Recent data shows 55% of Irish people are financially illiterate
We are financially illiterate.
We know this because of recent, unflattering financial data and rankings, which got almost no media coverage.
Rankings are funny. Some rankings get headline news.
Thus, the PISA rankings, which look at science and maths ability, are always good for a headline on how poorly our education system serves us.
With 15% of the 15-year-olds last examined being ‘illiterate’ in science and maths, there is a problem.
It’s not as big a problem as in the US, which scored a 25% share, but it’s still a problem.
Then, there are the university rankings, in which the failure of Irish universities to meet an arbitrarily selected and methodologically protean target is regularly decried.
Again, we are subjected to editorialising and sermonising on how our system fails us.
The questions on financial literacy hardly involve quantum mechanics.
Can the respondent calculate a percentage, differentiate between compound and simple interest, differentiate between spreading and concentrating risk in making decisions about savings, and understand inflation?
Getting three out of four answers correct makes the respondent financially literate.
The study was conducted, by the World Bank and Standard & Poor’s, on more than 150,000 people in 144 countries.
It is a global snapshot of financial literacy.
Globally, a third of the survey respondents were deemed financially literate; in Ireland, it was 55%. In other words, 1.6m adults in Ireland were deemed financially illiterate.
This is pretty serious stuff.
If half the adult population were literally illiterate, there would be a massive government and social outcry and a plan put in place to remedy it.
Little has been done to improve the situation.
Wealth and financial literacy, both on a national and on an individual basis, are fairly reasonably linked.
However, what is not at all clear is the cause of financial illiteracy.
Although older people have a lower actual literacy, they also display greater confidence in their knowledge, which perhaps suggests how easy it is for the elderly to fall prey to financial scams.
There is a gender issue, too, perhaps related, in that levels of financial literacy tend to be lower among women.
The 2012 PISA study included an examination of school students’ financial literacy and found that, at age 15, there was little gender difference.
Unfortunately, this module of the PISA study was not administered in Ireland, so, again, we find ourselves making policy without evidence.
In fact, earnings are obviously linked to literacy, with rural communities, lower education, and regional impoverishment all being associated with not just lower income outcomes, but also lower financial literacy.
So, does it matter?

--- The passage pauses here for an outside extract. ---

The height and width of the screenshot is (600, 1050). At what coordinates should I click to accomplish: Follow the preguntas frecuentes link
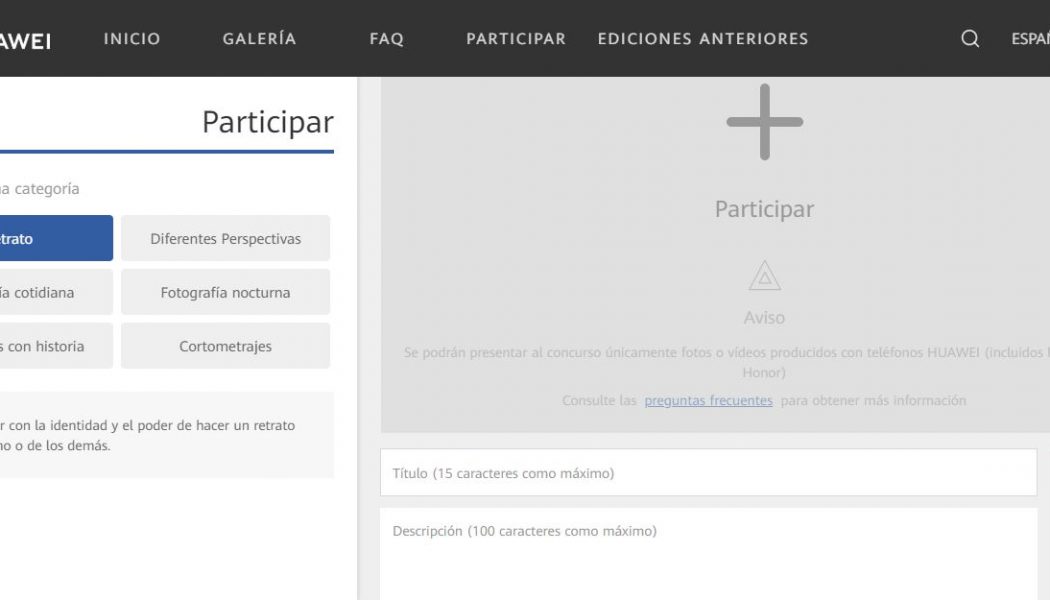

A lot of research suggests that lower financial literacy, not surprisingly, is associated with poorer financial decision-making in daily life.
In particular, lower financial literacy is associated with lower participation in financial products and with lower forward financial planning, particularly in pension provision or precautionary savings.
Those who are financially less literate tend to have costlier loans and to be more prone to finding themselves in financial difficulties.
They take out costlier loans from costlier borrowers and do not manage these as well as they might.
This happens, regardless of earnings or education or gender — it is the literacy aspect that seems to drive them.
Financial literacy programmes tend to be shoehorned into second-level schools, with little regard for the need to individualise and contextualise.
Those done by financial institutions and advisers, typically in workplaces, are bedevilled by perceptions of marketing.
One thing is clear — financial illiteracy is a problem and one that is being swept under the carpet.